Konzentration im Simulator – um der Daten willen.
Bild: PD

Der Autor dieser Kolumne hat sich an einem Kongress zum Thema Mobilität der Zukunft in einen Fahrsimulator gesetzt und musste auch mit der Hinterlistigkeit der Programmierer spekulieren. Und da wäre einmal mehr die Datenfrage.

Neulich war ich an einem Kongress zum Thema Mobilität der Zukunft, und da kam ich an einem Fahrsimulator mit drei grossen Screens vorbei. Drei freundliche Slowenen luden mich ein, einen Fahrtest zu machen. Ich nahm also Platz auf dem Schalensitz hinter dem Steuer, dann bekam ich ein Armband zur Messung des Stresslevels und eine Brille zur Bestimmung meiner Augenbewegungen. Dann ging es los, ich fuhr auf der Landstrasse und gleich mal zu schnell. Wäre ich geschlichen, hätte ich vielleicht auch nicht die beiden Schulkinder überfahren, die vor dem Schulbus auf die Fahrbahn sprangen. Keine Reue, weiter ging die Fahrt, schliesslich waren das ja nur virtuelle Verkehrsteilnehmer.

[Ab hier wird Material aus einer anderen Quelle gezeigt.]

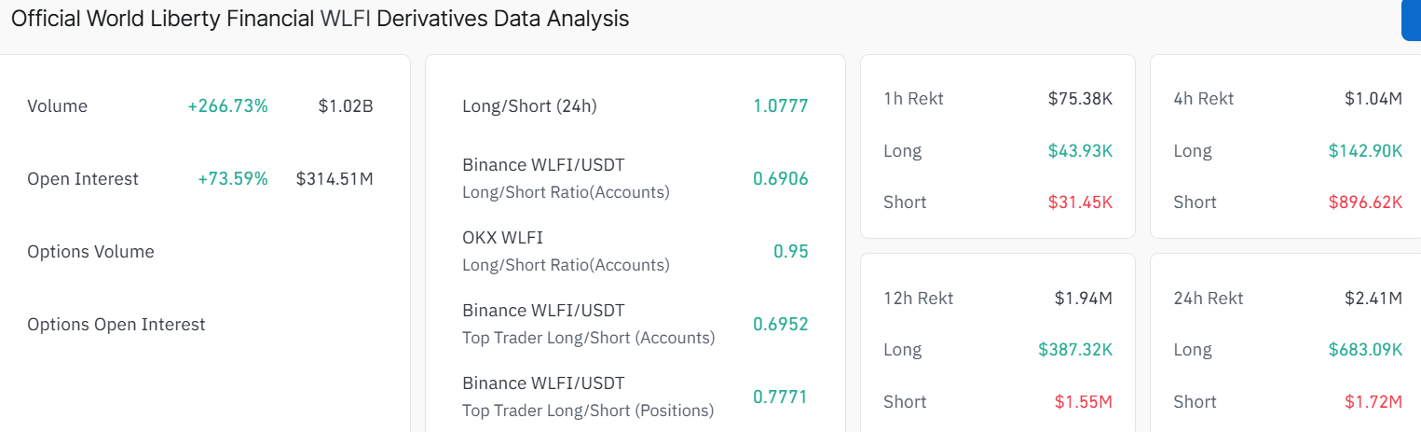
Task: Click the 1.0777 long/short ratio value
Action: click(x=780, y=106)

Hinterlistige Programmierer

Es folgte eine T-Kreuzung. Von links kam ein anderer Wagen, der rechts blinkte. Ich dachte mir, das sei bestimmt Teil des Tests und wartete, bis der Kollege wirklich abgebogen war. Fehlanzeige, der fuhr geradeaus weiter und hätte mich sicherlich abgeschossen, wenn ich nicht auf die Hinterlistigkeit der Programmierer spekuliert hätte.

Dann los auf die Autobahn, ein kleiner Warnhinweis rechts, und siehe da, mir kam ein Falschfahrer entgegen, dem ich gerade noch ausweichen konnte. Als ich im Ziel war, hatte ich die überfahrenen Kinder schon fast vergessen. Aber dreimal habe ich eine Radarbusse kassiert, was mich laut Programm 580 Euro gekostet hat. Die Kinder waren gratis. Dann doch lieber die reale Fahrt, bei der automatisch mehr Aufmerksamkeit herrscht als im Simulator.

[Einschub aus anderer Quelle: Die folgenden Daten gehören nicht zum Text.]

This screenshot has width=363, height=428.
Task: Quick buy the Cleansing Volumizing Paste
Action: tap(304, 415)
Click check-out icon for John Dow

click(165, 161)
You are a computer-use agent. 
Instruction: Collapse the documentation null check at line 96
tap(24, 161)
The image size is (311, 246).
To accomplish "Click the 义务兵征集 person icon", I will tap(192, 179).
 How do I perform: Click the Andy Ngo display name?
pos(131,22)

Wie überall gilt: Daten sammeln

Was wie Spielerei aussieht, setzt die slowenische Startup-Firma Nervtech erfolgreich bei Kunden wie Versicherungsgesellschaften und Behörden ein, die auf diese Weise das Verhalten bestimmter Piloten gegenüber der Norm evaluieren können. Häufiges Hupen, starkes Beschleunigen oder starkes Bremsen – all das ist etwa in der Schweiz unüblich. Um sich noch attraktiver zu machen, sammeln die Techniker derzeit in der ganzen Welt Daten zum typischen Verhalten von Fahrern der verschiedenen Regionen. Ein Franzose fährt vielleicht ganz anders als ein Inder, Chinese oder Chilene. Einer der grössten Kunden ist übrigens ein österreichischer Brausehersteller, der das Programm, umgebaut auf Rennstrecken, für die Beurteilung von Rennfahrern einsetzt, die von ihm unterstützt werden sollen. Schöne neue Autofahrerwelt.

Hier gibt es an jedem Freitagmorgen eine Autoren-Kolumne – abwechselnd zu den Themen Mode, Digitales Leben, Essen und Muttersein. Heute: Digitales Leben.

Herbie Schmidt, 57, leitet bei der NZZ den Bereich Mobilität und treibt sich privat auch noch auf Rennstrecken herum – meist am Steuer sitzend. In seiner Vita stehen sechs Jahre beim Sauber-F1-Team und 13 Jahre als Autojournalist.